Here is a Gradio_Demo / Gradio_Demo_with_hypothesis to show the Visual Re-ranking based Belief Revision

Dataset

We enrich COCO-caption with Textual Visual Context information. We use out-of-the-box visual classifiers to extract object information for each COCO-caption image.

VC1VC2VC3human annoated caption
cheeseburgerplatehotdoga plate with a hamburger fries and tomatoes
bakerydining tablewebsitea table having tea and a cake on it
gowngroomapronits time to cut the cake at this couples wedding

More information about the visual context extraction paper

Model

Here, we describe in more detail the implementation of belief revision as a visual re-ranker. We show that by integrating visual context information, a more descriptive caption is re-ranked higher. Our model can be used as a drop-in complement for any caption generation algorithm that outputs a list of candidate captions (e.g. beam search, nucleus sampling, etc.).

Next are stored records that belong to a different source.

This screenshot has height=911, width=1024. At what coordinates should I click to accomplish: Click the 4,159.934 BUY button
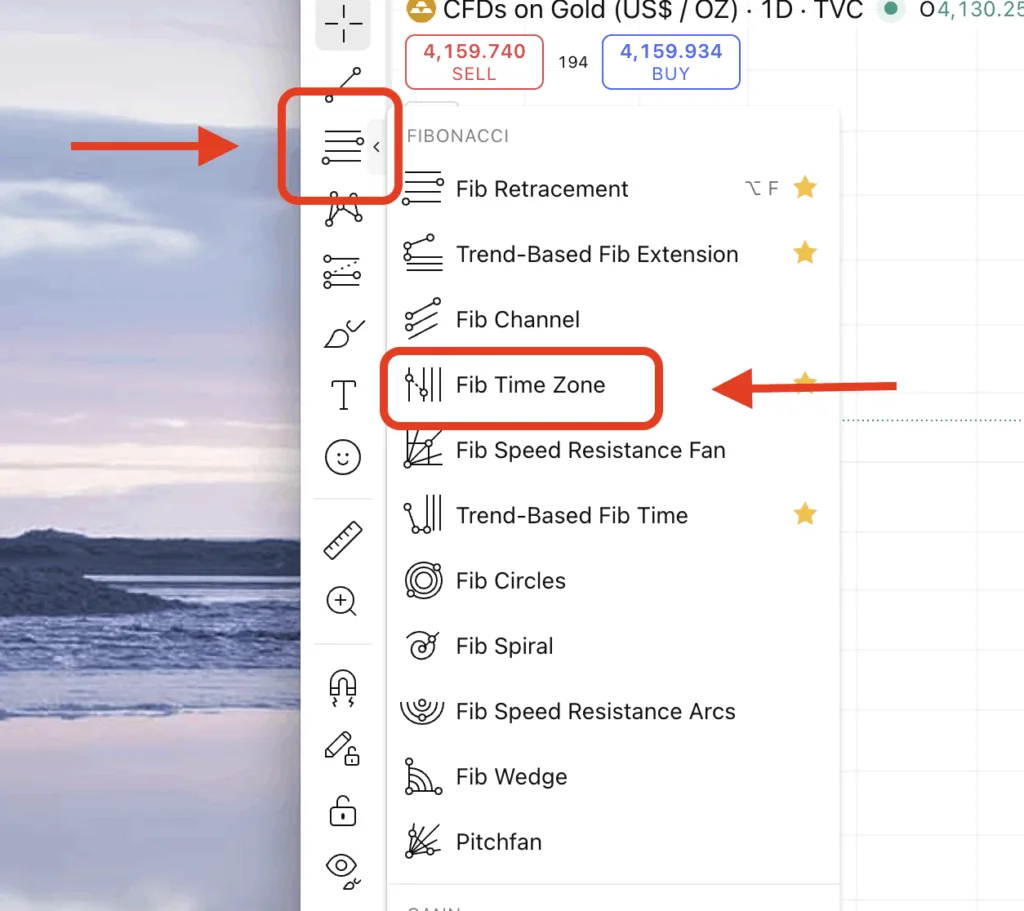670,61

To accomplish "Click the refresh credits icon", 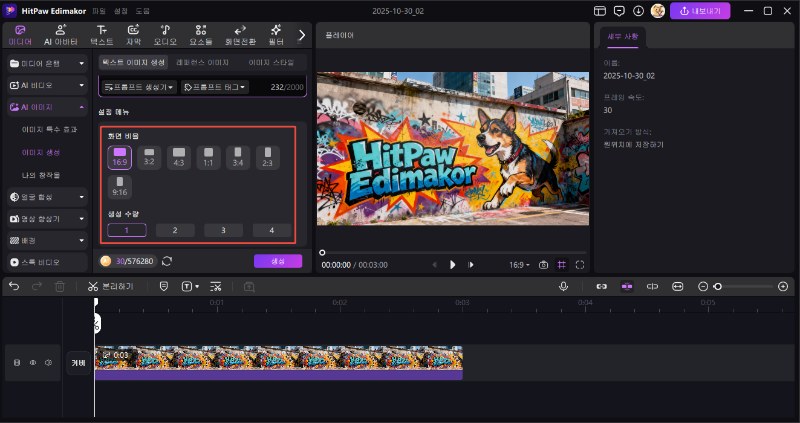I will 167,261.
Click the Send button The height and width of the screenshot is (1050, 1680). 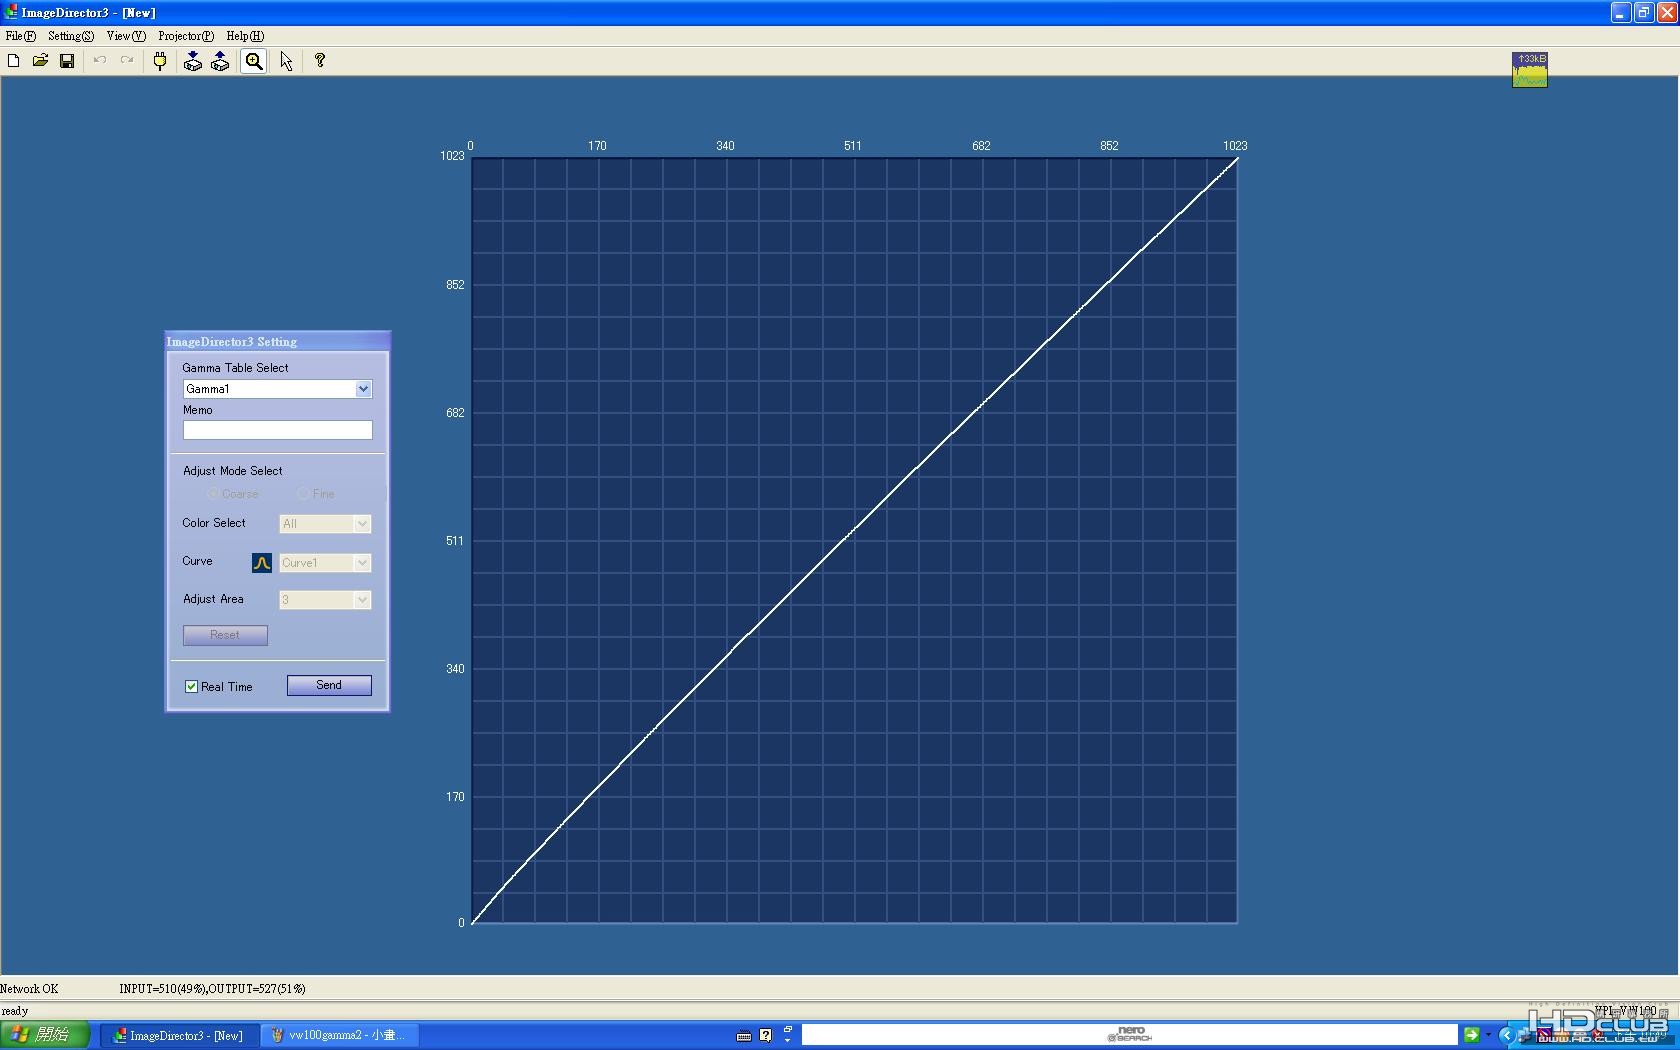point(329,685)
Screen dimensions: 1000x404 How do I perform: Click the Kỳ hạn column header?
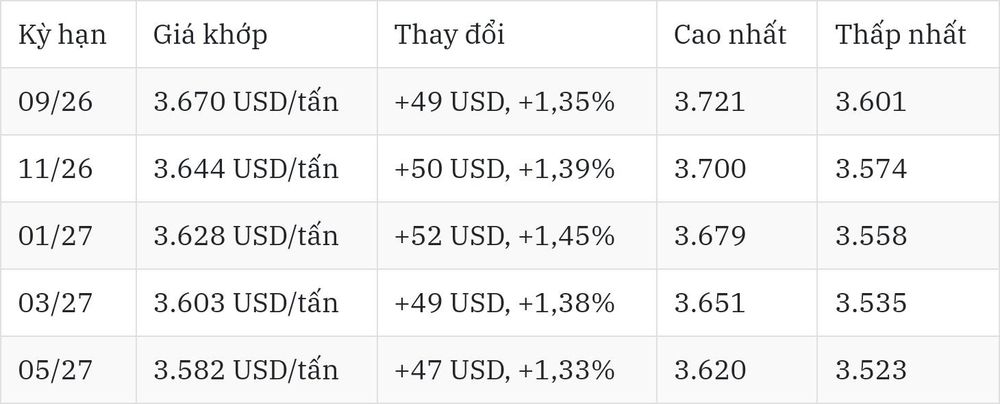tap(68, 34)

To run the Belief Revision-Score via visual context directly with GPT-2 ans SRoBERTa-sts

conda create --name BRscore  python=3.7
source activate BRscore
# tested with sentence_transformers-2.2.0
pip install sentence_transformers 

run slide demo with GPT-2+SRoBERTa with result in Belief-revision_re-rank.txt. For the huggingface Gradio_Demo

python model.py --c caption_demo.txt --vis visual_context_label_demo.txt --vis_prob visual_context_prob_demo.txt

Also interactive demo with huggingface-gardio by running this code or colab here

pip install gradio 
python demo.py 

To run each step separately, which gives you the flexibility to use different SoTA model (or your custom model)

First, we need to initialize the hypothesis with common observation i.e. lanaguage model (GPT2)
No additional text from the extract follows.